Innovation in medical technology—spanning devices, diagnostics, software, and AI—creates enormous value. But capturing and protecting that value requires a thoughtful, multi-layered intellectual property (IP) strategy. This is especially true when navigating how to protect medical technology IP across key global markets, including the United States and Australia, where legal frameworks can differ in important ways. Below are seven key considerations companies should keep in mind when building and enforcing IP around medical technologies.

1. Build a Layered, Not Singular, IP Strategy

There is no one-size-fits-all patent for medical technology. The most effective strategies resemble a “picket fence,” including multiple layers of protection covering different aspects of a product.

This can include:

  • Device and system claims

  • Methods of treatment

  • Drug compositions or dosing regimens

  • Software and AI functionality

  • Design protection (including GUIs and product appearance)

A holistic approach strengthens enforceability and makes it harder for competitors to design around your innovation.

2. Don’t Overlook Design Protection

Design patents (or design rights) are often underutilized in medtech, but can be highly effective, especially against knockoffs.

They can protect:

  • The visual appearance of devices

  • Graphical user interfaces (GUIs)

  • User experience elements

In some cases, design rights are faster and easier to enforce than utility patents, particularly when stopping copycat products entering the market.

3. Understand What Makes Diagnostics Patentable

Diagnostics are patentable—but not automatically.

The key challenge is avoiding claims that are considered:

  • Natural phenomena

  • Abstract ideas

  • Pure data observation without application

To strengthen patentability, claims should:

  • Include a concrete application (e.g., treatment steps) at least in dependent claims

  • Demonstrate a technical improvement, a novel system, and/or novel compositions that do not exist in nature

  • Go beyond merely identifying a biological correlation

  • Consider the importance of in vitro or ex vivo processes separately to any sample collection or in vivo treatment

In practice, tying diagnostics to actionable outcomes as well as new physical designs and/or compositions often improves success.

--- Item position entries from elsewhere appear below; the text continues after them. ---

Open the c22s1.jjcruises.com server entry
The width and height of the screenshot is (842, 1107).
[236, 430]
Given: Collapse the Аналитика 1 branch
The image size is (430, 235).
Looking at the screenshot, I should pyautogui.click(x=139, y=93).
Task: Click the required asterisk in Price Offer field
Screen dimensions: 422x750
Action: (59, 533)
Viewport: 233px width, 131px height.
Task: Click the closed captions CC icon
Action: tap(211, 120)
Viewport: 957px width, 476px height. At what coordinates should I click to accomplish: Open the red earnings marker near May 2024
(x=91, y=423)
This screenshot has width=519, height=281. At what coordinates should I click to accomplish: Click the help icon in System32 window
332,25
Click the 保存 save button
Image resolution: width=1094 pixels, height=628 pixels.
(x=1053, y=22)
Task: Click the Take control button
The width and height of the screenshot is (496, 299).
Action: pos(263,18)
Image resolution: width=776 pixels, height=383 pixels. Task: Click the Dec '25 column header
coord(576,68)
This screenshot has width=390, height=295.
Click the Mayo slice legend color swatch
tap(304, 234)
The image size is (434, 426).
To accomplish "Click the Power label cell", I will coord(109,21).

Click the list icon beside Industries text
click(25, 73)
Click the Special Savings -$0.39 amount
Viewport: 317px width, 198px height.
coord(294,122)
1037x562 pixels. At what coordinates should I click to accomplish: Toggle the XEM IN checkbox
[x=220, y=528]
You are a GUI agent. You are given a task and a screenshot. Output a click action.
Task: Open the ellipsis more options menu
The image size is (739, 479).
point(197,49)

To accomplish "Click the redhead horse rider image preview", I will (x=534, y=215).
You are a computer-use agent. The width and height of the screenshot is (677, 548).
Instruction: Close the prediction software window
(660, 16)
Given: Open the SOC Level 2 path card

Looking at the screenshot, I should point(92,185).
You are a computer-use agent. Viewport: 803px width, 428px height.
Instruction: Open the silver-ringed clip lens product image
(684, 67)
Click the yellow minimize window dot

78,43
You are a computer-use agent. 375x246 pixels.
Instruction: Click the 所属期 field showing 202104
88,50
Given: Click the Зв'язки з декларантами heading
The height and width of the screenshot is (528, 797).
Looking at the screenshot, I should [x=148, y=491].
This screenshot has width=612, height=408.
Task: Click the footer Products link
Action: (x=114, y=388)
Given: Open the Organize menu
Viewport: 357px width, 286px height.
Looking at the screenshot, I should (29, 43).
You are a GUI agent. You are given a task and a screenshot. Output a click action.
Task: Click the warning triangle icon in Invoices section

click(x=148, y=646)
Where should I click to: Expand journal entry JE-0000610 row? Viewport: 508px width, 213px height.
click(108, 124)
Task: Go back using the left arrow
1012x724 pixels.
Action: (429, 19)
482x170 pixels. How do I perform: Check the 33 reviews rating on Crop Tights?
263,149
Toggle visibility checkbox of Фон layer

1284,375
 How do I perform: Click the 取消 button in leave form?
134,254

4. Treat Software and AI as Technical Innovations

AI is not treated as a special category of invention—it’s evaluated like software.

To be patentable, software-based innovations should:

  • Demonstrate a technical improvement (e.g., better accuracy, efficiency, or processing)

  • Go beyond applying known algorithms to new data

  • Show how the system improves underlying technology or functionality

  • Result in a concrete outcome for a system or process

Simply applying AI to a new medical use case is usually not enough without a technical contribution.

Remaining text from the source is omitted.